Exogenous creatine supplementation promotes tumor metastasis via megakaryocyte creatine kinase B-STAT5B signaling
摘要
Creatine supplementation is widely used in sports and increasingly popular among exercising individuals. Although the physiological role of creatine has been extensively studied, the creatine biology in pathological conditions remains poorly understood. Here we report that exogenous creatine supplementation promotes tumor metastasis via platelet activation mechanism in various mouse models and humans. Mechanistically, creatine supplementation increases megakaryocyte creatine levels and upregulates creatine kinase B (CKB). Unbiased phosphoproteomics reveals that a CKB-downstream, non-canonical STAT5B phosphorylation instigates various platelet functional genes, leading to hyperactive, metastasis-promoting platelets.
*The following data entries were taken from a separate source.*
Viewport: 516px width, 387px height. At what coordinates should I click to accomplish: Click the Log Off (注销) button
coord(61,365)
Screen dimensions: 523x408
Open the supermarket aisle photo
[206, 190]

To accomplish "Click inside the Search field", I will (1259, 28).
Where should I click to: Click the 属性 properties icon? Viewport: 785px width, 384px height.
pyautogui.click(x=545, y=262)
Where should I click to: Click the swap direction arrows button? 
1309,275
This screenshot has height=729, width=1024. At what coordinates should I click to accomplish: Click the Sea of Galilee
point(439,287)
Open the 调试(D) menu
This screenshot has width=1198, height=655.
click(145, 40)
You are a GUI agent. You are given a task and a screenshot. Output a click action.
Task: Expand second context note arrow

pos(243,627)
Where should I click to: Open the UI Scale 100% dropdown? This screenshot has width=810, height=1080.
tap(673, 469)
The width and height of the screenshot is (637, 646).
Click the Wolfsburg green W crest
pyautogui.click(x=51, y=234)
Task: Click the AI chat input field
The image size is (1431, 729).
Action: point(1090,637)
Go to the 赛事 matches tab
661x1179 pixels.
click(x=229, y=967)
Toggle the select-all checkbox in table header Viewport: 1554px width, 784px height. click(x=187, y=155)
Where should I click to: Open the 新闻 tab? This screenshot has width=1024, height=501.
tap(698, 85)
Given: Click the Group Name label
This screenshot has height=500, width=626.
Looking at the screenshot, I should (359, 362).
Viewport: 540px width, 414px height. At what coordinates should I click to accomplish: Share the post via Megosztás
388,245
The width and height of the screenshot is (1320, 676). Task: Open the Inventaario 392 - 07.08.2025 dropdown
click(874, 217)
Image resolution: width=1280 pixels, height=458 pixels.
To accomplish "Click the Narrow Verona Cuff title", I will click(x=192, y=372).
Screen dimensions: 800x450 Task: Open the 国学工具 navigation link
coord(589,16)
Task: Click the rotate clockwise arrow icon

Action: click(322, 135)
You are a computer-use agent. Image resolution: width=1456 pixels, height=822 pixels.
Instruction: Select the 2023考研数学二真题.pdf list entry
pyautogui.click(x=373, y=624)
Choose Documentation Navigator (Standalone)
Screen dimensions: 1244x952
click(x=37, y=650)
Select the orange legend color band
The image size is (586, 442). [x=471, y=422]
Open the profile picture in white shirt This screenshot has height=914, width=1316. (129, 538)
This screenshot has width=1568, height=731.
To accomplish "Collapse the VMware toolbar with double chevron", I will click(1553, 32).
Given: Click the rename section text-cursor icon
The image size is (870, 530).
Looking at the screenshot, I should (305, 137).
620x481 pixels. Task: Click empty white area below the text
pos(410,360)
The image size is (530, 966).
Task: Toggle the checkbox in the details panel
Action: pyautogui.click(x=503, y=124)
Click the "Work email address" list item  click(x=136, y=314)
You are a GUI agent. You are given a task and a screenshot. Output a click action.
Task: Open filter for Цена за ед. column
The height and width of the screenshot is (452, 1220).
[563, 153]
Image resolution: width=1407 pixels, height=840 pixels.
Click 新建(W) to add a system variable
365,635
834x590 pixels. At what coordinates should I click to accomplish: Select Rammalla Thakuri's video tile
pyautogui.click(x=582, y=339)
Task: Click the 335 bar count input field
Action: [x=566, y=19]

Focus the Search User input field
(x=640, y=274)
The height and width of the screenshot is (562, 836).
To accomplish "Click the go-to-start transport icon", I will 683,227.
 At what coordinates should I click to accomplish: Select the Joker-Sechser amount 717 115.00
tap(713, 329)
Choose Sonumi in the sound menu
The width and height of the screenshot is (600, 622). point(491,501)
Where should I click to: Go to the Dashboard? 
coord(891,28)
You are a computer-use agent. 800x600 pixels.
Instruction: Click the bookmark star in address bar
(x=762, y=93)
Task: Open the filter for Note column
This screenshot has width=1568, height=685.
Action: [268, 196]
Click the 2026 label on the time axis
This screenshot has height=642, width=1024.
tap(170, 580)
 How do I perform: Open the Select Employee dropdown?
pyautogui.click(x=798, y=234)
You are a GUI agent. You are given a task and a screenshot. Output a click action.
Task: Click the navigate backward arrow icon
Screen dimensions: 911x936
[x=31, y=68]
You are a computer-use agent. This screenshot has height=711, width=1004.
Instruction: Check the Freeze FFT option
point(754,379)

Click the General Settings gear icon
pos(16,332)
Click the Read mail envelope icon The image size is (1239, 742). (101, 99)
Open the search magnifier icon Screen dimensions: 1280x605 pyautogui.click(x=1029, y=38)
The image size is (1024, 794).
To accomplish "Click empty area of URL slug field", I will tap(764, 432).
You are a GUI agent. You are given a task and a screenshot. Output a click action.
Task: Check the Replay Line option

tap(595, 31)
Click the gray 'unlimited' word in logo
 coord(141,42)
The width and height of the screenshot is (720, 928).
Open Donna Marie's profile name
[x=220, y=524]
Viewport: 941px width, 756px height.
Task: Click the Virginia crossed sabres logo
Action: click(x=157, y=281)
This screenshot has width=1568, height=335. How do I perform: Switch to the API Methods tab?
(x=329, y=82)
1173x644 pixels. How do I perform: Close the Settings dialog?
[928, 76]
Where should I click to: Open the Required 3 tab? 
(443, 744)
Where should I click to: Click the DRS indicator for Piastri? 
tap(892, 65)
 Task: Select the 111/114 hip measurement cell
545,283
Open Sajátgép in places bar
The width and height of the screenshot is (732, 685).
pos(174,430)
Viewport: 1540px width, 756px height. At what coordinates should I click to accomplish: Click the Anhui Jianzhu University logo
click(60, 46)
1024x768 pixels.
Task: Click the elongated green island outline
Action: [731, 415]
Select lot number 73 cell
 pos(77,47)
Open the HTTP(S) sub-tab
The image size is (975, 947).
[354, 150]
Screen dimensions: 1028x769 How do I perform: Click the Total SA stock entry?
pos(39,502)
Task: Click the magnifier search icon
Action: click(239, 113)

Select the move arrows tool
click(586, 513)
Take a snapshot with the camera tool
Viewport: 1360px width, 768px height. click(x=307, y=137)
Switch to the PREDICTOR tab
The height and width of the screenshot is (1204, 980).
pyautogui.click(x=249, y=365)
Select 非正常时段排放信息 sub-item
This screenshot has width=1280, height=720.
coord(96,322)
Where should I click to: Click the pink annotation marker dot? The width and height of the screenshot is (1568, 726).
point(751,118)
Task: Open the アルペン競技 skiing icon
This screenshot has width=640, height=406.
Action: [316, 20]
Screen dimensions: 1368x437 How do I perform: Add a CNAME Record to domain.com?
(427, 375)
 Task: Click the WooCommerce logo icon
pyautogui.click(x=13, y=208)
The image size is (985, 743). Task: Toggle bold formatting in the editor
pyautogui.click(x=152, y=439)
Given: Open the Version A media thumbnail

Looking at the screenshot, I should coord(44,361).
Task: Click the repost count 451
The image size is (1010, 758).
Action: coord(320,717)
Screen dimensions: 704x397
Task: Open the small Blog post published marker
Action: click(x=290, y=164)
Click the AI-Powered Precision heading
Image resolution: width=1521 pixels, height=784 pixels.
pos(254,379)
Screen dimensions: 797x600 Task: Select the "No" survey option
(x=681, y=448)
Megakaryocyte-specific knockout of the creatine transporter Slc6a8 or Stat5b, as well as pharmacological inhibition of STAT5, ablates the creatine-augmented platelet hyperactivity and prevents consequent metastasis in mice. Importantly, creatine supplementation in healthy volunteers results in hyperactive peripheral platelets that increase metastasis risks. Together, our study sheds mechanistic insights into the creatine-induced metastasis and provides an anti-metastatic therapeutic paradigm by targeting megakaryocyte creatine metabolism.